> _Task directions_:
Rewrite each of the rows below with "dropdown" changed to "drop-down" and every other word left as it is. Leave the pictures out of your version.

________________________________________

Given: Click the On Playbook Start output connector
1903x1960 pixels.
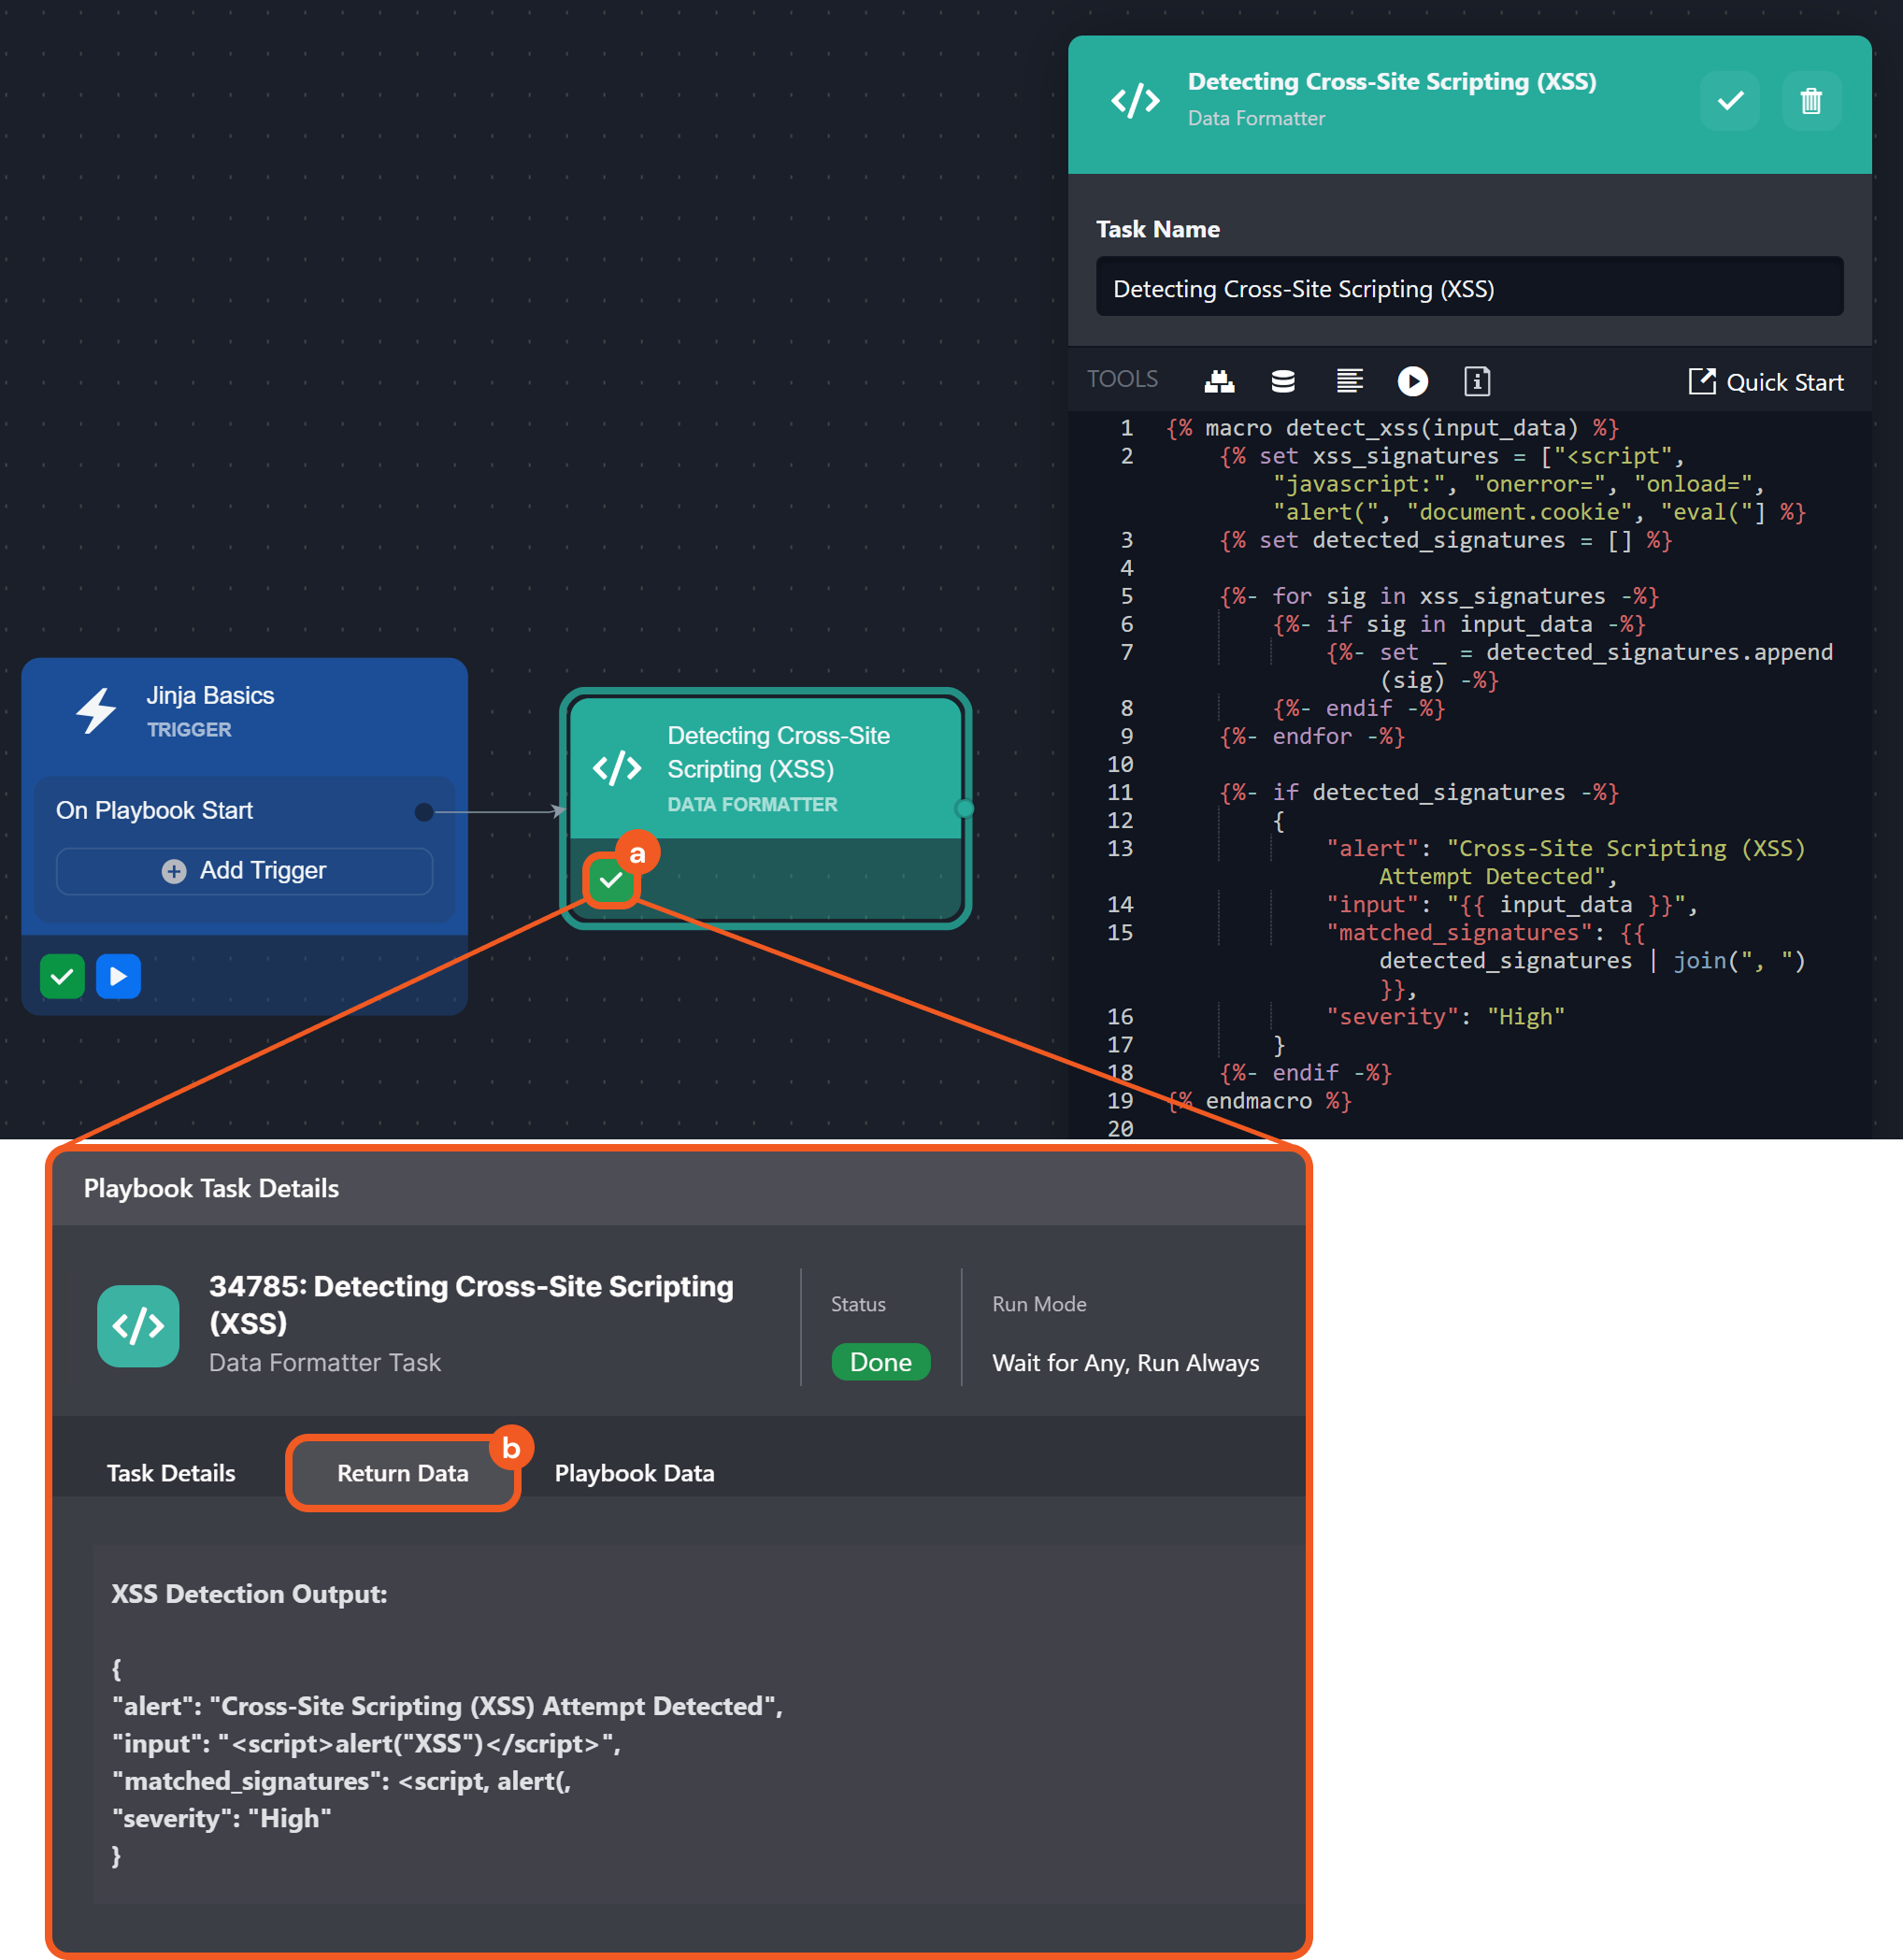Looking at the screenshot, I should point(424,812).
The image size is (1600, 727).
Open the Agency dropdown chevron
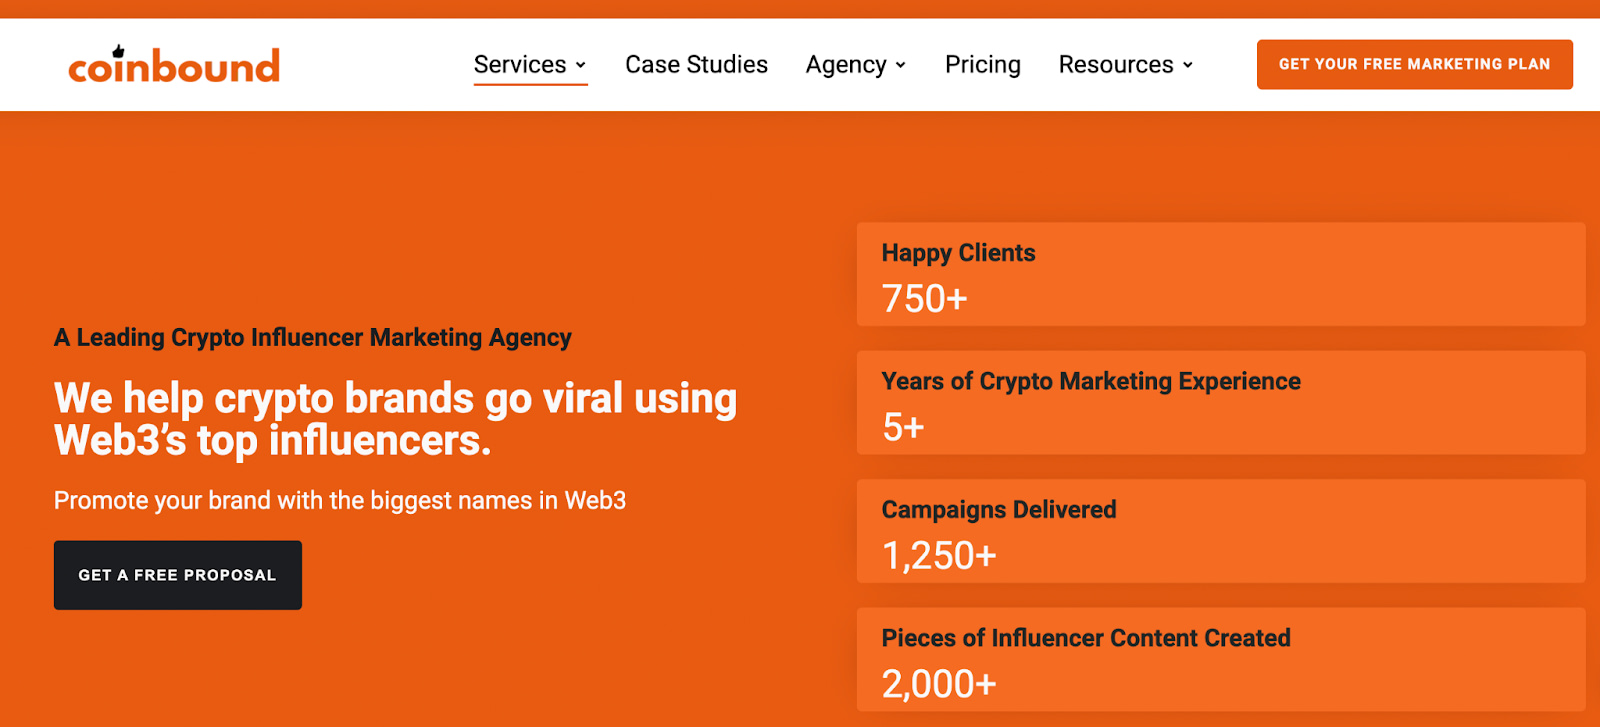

________________________________________

> _Solution for this problem_:
Given: Click the On Playbook Start output connector
1903x1960 pixels.
Looking at the screenshot, I should point(424,812).
The image size is (1600, 727).
Open the Agency drop-down chevron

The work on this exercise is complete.